Verilen Görev:
Aşağıdaki ev fiyatı tahmini yazısına göre şu ifadelerin doğru olup olmadığını belirtiniz: (a) Yazar, konut fiyatlarını tahmin etmek için pythonla çeşitli regresyon yöntemleri kullandığını söyler; (b) Yazar, görselleri oluşturan kodları yazıya eklemediğini söyler; (c) Yazara göre regresyon, değişkenler arasındaki ilişkiyi yorumlamayı zorlaştırır. Her ifade için evet ya da hayır yazıp karara dayanak olan sözleri yazıdan birebir alıntılayınız.

Sağlanan Metin:

******************************

Pythonla Regresyon Modeli Uyguluyorum: Ev Fiyat Tahmini

Yeni medium yazıma hoş geldiniz!

5 min readDec 5, 2020

--

2020'nin son zamanlarında, keyifle inceleyebileceğiniz bolca grafik görselleriyle oluşturduğum yazımı paylaşıyorum. Bu yazımda, pythonla çeşitli regresyon yöntemleri kullanarak konut fiyatlarını tahmin etmeye çalışıyorum. Bunu başarmak için çok çeşitli yöntemler var ve her yöntemin kendine has artıları olabiliyor. Bence, “regresyon” en önemli yöntemlerden biri çünkü bize veriler hakkında çok fazla fikir verebiliyor. Değişkenler arasındaki ilişkiyi yorumlamamızı kolaylaştırıyor. Görselleri oluşturduğum kodlarını da detay kısımlarına ekledim. Üzerinde çalışacağım veri kümesi için en iyi regresyonu bulmak için gerçekleştirdiğim işlemleri beraber inceleyelim.

******************************

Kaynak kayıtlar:
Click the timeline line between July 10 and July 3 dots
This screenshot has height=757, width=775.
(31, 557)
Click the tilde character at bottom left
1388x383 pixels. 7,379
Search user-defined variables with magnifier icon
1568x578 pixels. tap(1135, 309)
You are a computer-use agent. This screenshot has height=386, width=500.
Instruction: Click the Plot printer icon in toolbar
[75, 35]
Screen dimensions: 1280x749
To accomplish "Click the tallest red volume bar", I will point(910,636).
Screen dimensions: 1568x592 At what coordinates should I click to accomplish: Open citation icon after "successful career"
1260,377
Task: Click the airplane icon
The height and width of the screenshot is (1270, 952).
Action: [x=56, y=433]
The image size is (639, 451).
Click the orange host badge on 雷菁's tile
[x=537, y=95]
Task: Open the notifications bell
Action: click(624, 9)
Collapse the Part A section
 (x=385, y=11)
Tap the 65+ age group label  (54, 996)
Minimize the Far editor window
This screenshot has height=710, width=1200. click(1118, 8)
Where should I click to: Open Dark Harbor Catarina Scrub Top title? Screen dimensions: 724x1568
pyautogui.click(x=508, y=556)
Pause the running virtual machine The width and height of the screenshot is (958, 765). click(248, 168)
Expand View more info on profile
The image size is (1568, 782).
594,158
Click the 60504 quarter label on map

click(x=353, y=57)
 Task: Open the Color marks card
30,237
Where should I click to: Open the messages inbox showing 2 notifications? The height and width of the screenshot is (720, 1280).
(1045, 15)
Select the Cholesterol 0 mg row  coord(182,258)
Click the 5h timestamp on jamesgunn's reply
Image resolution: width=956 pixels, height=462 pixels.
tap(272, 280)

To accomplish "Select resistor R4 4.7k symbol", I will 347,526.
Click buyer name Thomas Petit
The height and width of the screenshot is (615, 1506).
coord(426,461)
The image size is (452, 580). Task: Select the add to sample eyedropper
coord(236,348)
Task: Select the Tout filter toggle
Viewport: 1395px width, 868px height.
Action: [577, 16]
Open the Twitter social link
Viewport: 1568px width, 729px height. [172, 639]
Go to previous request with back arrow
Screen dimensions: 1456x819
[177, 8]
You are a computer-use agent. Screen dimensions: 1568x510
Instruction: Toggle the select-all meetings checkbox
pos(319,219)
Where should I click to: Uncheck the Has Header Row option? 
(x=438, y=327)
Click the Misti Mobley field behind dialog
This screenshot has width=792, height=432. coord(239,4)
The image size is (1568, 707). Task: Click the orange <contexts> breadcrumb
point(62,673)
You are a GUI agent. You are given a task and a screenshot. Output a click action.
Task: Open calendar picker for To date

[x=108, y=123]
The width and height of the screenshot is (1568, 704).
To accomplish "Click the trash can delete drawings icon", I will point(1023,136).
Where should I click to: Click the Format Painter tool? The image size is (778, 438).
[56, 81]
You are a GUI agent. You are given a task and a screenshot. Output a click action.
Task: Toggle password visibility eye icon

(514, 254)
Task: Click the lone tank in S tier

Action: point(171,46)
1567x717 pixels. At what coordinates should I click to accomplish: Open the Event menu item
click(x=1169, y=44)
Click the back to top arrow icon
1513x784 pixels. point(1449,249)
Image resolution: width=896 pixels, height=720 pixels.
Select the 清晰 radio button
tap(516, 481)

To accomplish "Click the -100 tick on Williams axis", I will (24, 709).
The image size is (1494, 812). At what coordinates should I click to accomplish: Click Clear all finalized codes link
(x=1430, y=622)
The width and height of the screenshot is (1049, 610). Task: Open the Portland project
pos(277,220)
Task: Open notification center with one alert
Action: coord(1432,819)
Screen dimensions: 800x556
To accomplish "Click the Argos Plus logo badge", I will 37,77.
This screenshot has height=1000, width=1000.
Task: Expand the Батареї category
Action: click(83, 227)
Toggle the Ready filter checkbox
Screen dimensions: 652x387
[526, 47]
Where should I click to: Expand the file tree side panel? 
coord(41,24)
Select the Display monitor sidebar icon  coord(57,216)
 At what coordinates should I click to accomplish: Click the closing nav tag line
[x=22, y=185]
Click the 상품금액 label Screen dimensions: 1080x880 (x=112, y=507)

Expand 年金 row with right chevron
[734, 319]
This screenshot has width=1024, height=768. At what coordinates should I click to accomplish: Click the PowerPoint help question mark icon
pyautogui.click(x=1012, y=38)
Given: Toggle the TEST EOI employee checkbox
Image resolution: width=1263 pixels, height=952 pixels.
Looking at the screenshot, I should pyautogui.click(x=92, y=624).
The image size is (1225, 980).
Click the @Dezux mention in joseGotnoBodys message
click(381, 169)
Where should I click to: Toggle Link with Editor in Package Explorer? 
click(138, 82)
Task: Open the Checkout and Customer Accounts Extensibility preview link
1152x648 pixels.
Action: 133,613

******************************

Görev Yanıtı:
(a) Evet: "pythonla çeşitli regresyon yöntemleri kullanarak konut fiyatlarını tahmin etmeye çalışıyorum"
(b) Hayır: "Görselleri oluşturduğum kodlarını da detay kısımlarına ekledim."
(c) Hayır: "Değişkenler arasındaki ilişkiyi yorumlamamızı kolaylaştırıyor."